Sono passati 40 anni dal discutibile suicidio di Roberto Calvi sotto il ponte dei Frati Neri a Londra. Ricostruire oggi la vita e gli ultimi giorni di questo banchiere é persino ripetitivo e inutile: film, libri, commissioni parlamentari, trasmissioni televisive, sentenze di tribunali e saggi ne hanno parlato e riparlato in più occasioni. Milanese, classe 1920, cresciuto all’ombra di politici e monsignori, avrà una carriera folgorante all’interno del Banco Ambrosiano. Assunto come impiegato nel 1947, finirà direttore generale nel 1971, vicepresidente nel 1974 e presidente nel 1975.
Non é, però, qui, più opportuno parlare di cosa rimane dell’eredità di questo pezzo grosso nella finanza e finito in affari (secondo, ormai, tutte le ricostruzioni) con criminalità organizzata, terrorismo internazionale, politica e oltre-Tevere? Cosa ha imparato, cioè, il nostro paese dalla strana fine dell’ex presidente del Banco Ambrosiano?
La risposta è presto detta: nulla. Carrierismo senza scrupoli e lotta a fregare il prossimo (più debole) sono diventati la norma in molti ambiti. Scandali nazionali e internazionali si sono ripetuti negli anni successivi.
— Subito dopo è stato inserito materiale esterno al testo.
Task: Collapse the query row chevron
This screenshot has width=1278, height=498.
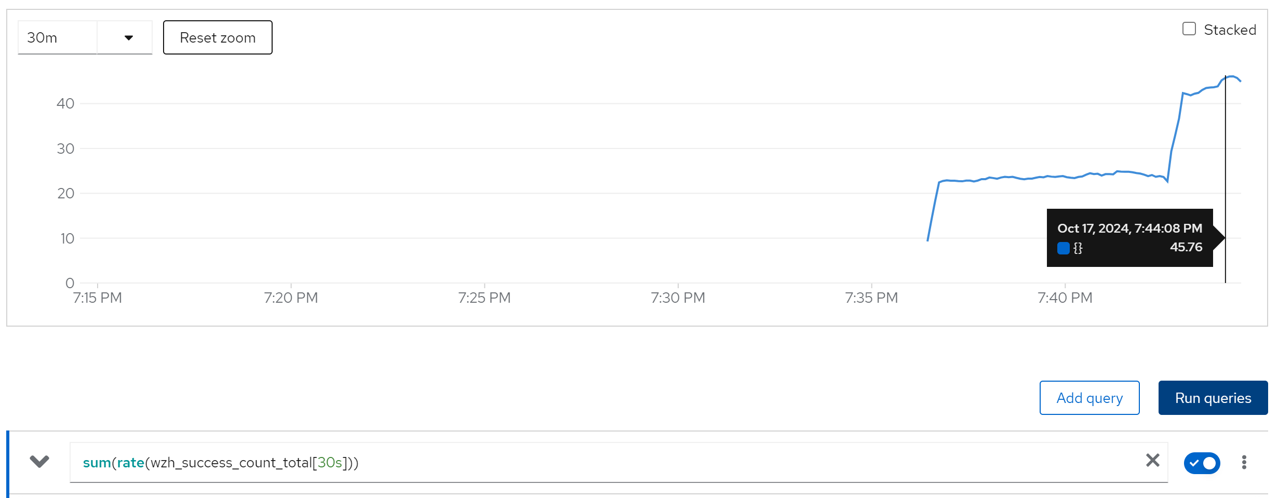Action: [x=39, y=461]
Le stragi di Capaci e di via D’Amelio (il “seguire i soldi per trovare la Mafia” di Falcone, docet), Tangentopoli, i crack Cirio e Parmalat, la discutibile gestione di Monte dei Paschi di Siena (la banca più antica del mondo), la fine delle banche venete e della Popolare di Lodi e chi più ne ha, più ne metta, ne sono la testimonianza.
É stato uno dei pochi a pagare con la vita per le colpe di un sistema corrotto che ha toccato gli interessi di Mafia, P2, Massoneria, Banda della Magliana, servizi segreti, ambienti vaticani, terroristi internazionali, partiti e politici (italiani e non). E’ finito “suicidato” sul Tamigi il 18 giugno 2022, ma la struttura deviata di cui faceva parte ha perdurato.
Cosa rimane allora?
Forse rimane solo la storia di un uomo strappato ai suoi affetti e alla giustizia terrena troppo in fretta, venduto da faccendieri ed ex-amici, che se lo sono passato di mano in mano come una borsa di scarso valore. Avrebbe meritato una fine diversa, giudicato da tribunali insieme ad amici, collaboratori e mandanti. Se ritenuto colpevole avrebbe scontato la giusta pena e, poi, terminata la stessa, sarebbe potuto tornare libero e riabilitato. Se ritenuto innocente, invece, avrebbe potuto continuare a lavorare. Ma questo a Roberto non é stato concesso.